Donner la mort ou laisser vivre : Le procès Bonnemaison pose la question de la responsabilité du médecin en termes crus.
L’affaire actuellement en cours de jugement devant la Cour d’Assises des Pyrénées Atlantiques pose crûment la question de la responsabilité médicale: un médecin est il coupable d’empoisonnement sur la personne de patients en fin de vie auxquels il a administré des substances qu’il savait mortifères.
D’habitude, dans les cas de responsabilité médicale, le décès ou les blessures infligées ne sont jamais ou rarement volontaires, mais sont la suite d’une faute technique à l’occasion d’un acte de soin, de prévention, ce qui est parfois, mais rarement, constitutif d’une infraction pénale. Ici, le décès des patients était en lien direct avec le geste du médecin et le but recherché, semble-t-il.
Cependant, cette réalité si brutale pour l’opinion et ceux qui la rapportent, doit être analysée au regard du droit, laissant de côté les affects et réactions épidermiques qu’une telle affaire ne manque pas de susciter.
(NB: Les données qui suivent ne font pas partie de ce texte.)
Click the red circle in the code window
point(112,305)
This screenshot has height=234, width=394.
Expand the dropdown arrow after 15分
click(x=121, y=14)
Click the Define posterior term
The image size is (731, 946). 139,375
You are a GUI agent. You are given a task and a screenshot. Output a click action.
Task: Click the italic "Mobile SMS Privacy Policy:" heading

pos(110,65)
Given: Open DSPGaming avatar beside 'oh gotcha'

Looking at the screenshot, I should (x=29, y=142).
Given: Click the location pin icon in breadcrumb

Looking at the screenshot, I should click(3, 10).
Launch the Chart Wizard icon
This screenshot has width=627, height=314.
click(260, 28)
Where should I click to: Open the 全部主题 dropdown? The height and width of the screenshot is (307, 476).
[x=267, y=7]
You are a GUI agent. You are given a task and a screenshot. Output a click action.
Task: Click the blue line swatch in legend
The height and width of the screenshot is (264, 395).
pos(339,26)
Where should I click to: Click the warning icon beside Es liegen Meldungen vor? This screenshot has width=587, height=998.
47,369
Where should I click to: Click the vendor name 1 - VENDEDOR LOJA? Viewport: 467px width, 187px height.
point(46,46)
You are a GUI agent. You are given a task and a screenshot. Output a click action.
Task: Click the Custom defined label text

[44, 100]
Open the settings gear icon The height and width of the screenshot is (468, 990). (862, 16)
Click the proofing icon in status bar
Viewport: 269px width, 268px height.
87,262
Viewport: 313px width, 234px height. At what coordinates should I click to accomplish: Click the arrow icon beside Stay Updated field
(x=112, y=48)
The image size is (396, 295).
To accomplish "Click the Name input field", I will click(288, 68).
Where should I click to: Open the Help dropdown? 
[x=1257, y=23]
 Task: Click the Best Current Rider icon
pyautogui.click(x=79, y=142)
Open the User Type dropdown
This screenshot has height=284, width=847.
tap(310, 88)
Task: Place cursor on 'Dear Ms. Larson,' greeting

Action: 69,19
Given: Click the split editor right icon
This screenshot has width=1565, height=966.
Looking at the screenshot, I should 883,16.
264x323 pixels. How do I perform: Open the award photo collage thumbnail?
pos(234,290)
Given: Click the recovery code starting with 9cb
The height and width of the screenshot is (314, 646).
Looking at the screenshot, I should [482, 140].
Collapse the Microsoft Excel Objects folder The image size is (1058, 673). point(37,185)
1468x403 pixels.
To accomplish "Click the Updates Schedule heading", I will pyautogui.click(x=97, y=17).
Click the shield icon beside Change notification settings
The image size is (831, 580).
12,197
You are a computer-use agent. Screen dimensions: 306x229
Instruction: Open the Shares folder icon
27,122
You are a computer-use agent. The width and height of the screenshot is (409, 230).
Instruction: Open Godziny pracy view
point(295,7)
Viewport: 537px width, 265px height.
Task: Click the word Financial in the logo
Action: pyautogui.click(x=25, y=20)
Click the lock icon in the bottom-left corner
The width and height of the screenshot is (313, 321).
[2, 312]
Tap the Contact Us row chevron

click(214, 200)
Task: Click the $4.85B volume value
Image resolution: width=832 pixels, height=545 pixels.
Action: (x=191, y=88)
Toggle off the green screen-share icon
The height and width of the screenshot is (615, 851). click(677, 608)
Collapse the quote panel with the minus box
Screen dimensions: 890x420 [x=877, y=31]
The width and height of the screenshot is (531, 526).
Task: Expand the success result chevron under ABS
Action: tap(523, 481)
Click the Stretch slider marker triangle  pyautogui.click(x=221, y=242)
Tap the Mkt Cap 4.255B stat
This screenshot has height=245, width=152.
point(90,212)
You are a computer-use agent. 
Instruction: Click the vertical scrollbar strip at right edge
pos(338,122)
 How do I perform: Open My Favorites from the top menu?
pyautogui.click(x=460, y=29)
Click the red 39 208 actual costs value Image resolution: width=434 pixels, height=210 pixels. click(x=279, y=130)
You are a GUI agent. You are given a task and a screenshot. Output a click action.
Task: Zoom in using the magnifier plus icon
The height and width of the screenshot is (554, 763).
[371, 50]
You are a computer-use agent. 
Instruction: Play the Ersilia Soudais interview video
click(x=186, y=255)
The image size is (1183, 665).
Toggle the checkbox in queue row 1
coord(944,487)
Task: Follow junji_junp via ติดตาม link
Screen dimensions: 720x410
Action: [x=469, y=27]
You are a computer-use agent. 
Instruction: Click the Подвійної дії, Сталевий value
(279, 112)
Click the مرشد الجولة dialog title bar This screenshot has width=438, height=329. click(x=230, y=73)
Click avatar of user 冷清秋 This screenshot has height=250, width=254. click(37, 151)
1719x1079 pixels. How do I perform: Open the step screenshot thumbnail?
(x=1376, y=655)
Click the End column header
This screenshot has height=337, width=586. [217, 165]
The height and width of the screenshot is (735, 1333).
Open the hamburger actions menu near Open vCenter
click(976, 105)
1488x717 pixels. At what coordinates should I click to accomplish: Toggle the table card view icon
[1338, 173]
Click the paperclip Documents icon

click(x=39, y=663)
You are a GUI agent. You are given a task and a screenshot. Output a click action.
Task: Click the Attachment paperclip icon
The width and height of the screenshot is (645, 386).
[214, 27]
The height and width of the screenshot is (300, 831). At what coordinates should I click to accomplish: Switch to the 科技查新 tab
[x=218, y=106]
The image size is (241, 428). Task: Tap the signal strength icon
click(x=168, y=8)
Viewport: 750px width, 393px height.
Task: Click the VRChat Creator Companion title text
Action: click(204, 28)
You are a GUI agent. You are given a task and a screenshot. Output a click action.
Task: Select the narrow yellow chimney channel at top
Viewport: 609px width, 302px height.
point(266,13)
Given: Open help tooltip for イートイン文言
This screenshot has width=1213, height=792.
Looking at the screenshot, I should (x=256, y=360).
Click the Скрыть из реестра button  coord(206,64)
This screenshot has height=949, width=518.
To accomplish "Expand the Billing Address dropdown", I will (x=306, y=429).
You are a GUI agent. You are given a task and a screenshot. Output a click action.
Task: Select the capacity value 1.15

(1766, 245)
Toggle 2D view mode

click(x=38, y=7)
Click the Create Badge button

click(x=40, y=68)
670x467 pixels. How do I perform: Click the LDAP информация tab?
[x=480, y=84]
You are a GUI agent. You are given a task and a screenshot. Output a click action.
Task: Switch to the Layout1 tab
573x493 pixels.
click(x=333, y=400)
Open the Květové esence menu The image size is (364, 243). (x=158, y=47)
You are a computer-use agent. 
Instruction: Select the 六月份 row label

L’ex-docteur Bonnemaison (il a été radié par son Ordre) est poursuivi pour le crime d’empoisonnement, infraction qui comprend un élément matériel : l’administration de substances mortifères, et un élément moral, qui est le fait d’attenter sciemment à la vie d’autrui.
Il semble que l’élément matériel de l’infraction ne soit pas véritablement en question, car l’administration de substances mortifères semble avérée. En revanche, l’existence de l’élément moral est à établir. C’est cet élément moral que cherche à établir au cours des débats le procureur.
Cela donne cet extrait de dialogue, cru, entre Nicolas Bonnemaison et le Procureur (repris de la chronique judiciaire de Pascale Robert Diard du 13 juin 2014 (http://prdchroniques.blog.lemonde.fr/).
“– Le Norcuron (un curare qu’il est reproché à l’accusé d’avoir utilisé sur certains patients), ce n’est plus de la sédation ?
– On est là pour mettre fin à une terrible agonie
– Il entraîne bien une paralysie des voies respiratoires ?
– Il entraîne un ralentissement progressif de la respiration.
– C’est-à-dire un étouffement.
– Le patient n’en a pas la sensation.
– Vous êtes bien d’accord que le curare n’est pas autorisé par la loi?
L’un des deux avocats de la défense, Me Arnaud Dupin, se lève d’un bond.
– Quelle loi ?
– La loi qui, dans le code pénal, interdit de tuer, tout simplement.
L’avocat général reprend son questionnement.
– Vous êtes d’accord qu’en injectant du Norcuron, vous allez tuer?
– Mon rôle est de soulager la souffrance.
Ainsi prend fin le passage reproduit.